George is 2 years old.


----------



## Heather102180 (Nov 19, 2003)

Welcome to the forum, Matt!


----------



## Lisa 216 (Oct 25, 2004)

rockitty said:


> I came to Liechtenstein once on vacation, I fell in love with the place!
> 2 years later I packed up my bags and went to start a life in Liechtenstein.
> I didn't really know what I'd do for work, but I said to myself that I'd find work after I came here.
> Now I work as a grocerey store manager.


Sorry if I'm wandering off-topic...I'm curious and don't know much about Liechtenstein. What made you fall in love with it?


----------



## Jeanie (Jun 18, 2003)

Hi, Matt. Welcome! What a handsome cat George is. Were you born in the US? Well, enjoy the forums!


----------



## kitkat (Sep 22, 2003)

I love the little dots on George's nose, very unique. Hope you enjoy the forum and have fun :wink


----------



## rockitty (Oct 22, 2005)

Liechtenstein has such a great history and is full of trees and flowers everywhere. Its just a beautiful country, The mountains here are spectacular.

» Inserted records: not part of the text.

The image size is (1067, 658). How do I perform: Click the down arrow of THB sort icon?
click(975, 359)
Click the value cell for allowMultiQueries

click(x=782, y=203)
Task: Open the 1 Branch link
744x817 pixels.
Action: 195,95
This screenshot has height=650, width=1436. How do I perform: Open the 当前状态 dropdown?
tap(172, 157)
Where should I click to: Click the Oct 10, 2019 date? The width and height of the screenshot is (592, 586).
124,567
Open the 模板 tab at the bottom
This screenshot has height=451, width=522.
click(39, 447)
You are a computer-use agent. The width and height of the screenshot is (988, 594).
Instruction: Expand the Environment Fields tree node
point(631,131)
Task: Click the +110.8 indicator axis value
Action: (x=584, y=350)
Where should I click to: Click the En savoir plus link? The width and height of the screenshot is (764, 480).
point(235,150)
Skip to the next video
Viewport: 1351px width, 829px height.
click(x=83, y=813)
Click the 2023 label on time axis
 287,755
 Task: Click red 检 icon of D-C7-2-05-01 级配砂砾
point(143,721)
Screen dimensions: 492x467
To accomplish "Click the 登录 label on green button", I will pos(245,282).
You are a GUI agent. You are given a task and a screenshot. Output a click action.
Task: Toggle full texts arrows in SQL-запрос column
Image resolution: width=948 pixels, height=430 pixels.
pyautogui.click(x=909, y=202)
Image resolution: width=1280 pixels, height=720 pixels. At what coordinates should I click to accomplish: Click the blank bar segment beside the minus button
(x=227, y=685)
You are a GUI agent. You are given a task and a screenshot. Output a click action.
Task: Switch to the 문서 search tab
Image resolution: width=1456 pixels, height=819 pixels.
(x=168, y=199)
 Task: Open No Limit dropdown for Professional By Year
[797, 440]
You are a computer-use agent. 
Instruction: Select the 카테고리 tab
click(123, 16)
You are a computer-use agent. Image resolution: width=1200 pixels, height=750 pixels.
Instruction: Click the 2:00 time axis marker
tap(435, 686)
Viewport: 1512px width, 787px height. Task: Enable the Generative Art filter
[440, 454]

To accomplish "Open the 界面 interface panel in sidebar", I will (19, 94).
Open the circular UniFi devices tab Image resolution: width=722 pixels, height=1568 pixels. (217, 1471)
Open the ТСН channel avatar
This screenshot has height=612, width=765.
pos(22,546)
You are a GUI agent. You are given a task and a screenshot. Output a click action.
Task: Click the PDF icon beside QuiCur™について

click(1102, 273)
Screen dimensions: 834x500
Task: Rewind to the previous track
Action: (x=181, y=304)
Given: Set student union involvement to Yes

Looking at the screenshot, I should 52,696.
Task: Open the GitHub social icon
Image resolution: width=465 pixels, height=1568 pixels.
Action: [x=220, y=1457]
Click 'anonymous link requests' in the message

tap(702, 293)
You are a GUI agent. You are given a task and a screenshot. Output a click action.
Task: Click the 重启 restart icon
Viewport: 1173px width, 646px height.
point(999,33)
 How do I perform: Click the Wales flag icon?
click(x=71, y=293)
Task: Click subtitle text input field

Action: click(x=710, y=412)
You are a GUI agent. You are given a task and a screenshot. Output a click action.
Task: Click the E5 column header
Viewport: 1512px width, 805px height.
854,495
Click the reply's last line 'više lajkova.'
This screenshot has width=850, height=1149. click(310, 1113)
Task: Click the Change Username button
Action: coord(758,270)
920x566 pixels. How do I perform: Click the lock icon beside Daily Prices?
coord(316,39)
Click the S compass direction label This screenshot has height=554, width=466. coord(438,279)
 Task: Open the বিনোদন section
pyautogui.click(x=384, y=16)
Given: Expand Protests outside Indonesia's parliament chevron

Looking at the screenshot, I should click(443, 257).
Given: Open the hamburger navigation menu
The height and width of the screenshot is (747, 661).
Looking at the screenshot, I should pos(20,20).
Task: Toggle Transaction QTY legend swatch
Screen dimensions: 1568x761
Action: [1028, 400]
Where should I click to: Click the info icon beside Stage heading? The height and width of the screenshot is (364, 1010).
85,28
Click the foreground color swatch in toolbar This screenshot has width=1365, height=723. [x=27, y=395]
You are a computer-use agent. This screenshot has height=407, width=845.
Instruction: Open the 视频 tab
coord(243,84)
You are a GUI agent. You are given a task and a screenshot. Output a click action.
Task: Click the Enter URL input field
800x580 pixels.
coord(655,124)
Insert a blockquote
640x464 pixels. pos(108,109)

Here is some pictures of Liechtenstein:
























My father is American and he gave me the name Matthew, but my mother is Austrian.


----------



## Lisa 216 (Oct 25, 2004)

Thanks for the pictures, Matt. 

Wow, it is gorgeous! Now I will have to learn more about this beautiful country. The landscape is so beautiful!


----------



## Perdy_Pepa (Oct 9, 2005)

Welcome to Cat Forum it's a wonderful friendly board enjoy!


----------



## cutiekatty4 (Oct 18, 2005)

rockitty said:


> Liechtenstein has such a great history and is full of trees and flowers everywhere. Its just a beautiful country, The mountains here are spectacular.
> 
> Here is some pictures of Liechtenstein:
> 
> ...



Hello and welcome to the cat forum!


----------



## DesnBaby (Apr 18, 2004)

Welcome, George has such pretty colours!


----------



## dmcwlvssr (Apr 24, 2005)

welcome I am donna proudly owned by the incredible trio and surrogate mum to a yr old shepX girl Freesia


----------